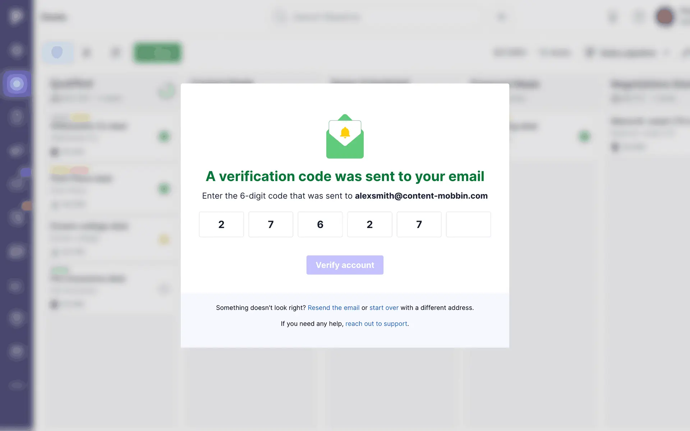Click the blurred user avatar at top right
This screenshot has height=431, width=690.
pos(665,17)
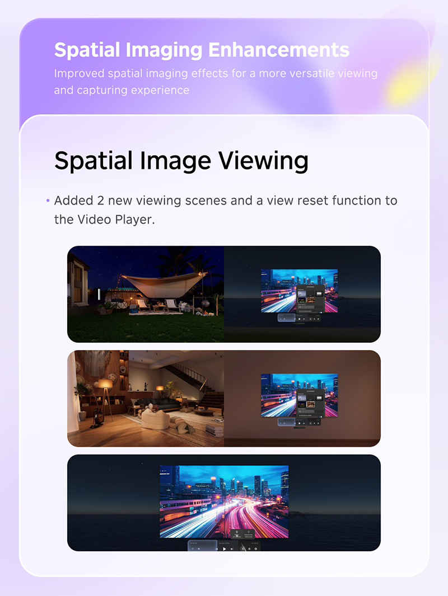Choose Restore the initial state option
This screenshot has width=448, height=596.
pos(248,534)
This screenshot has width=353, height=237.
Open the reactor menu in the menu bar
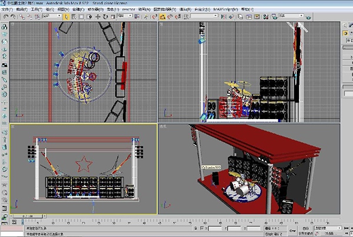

WHAT YOU ARE ASKED TO DO: Return exactly the lines from the one with "This screenshot has width=353, height=237." through the last line of the entries above, both ends included. No pictures may appear in the copy.

TASK OUTPUT:
This screenshot has width=353, height=237.
Open the reactor menu in the menu bar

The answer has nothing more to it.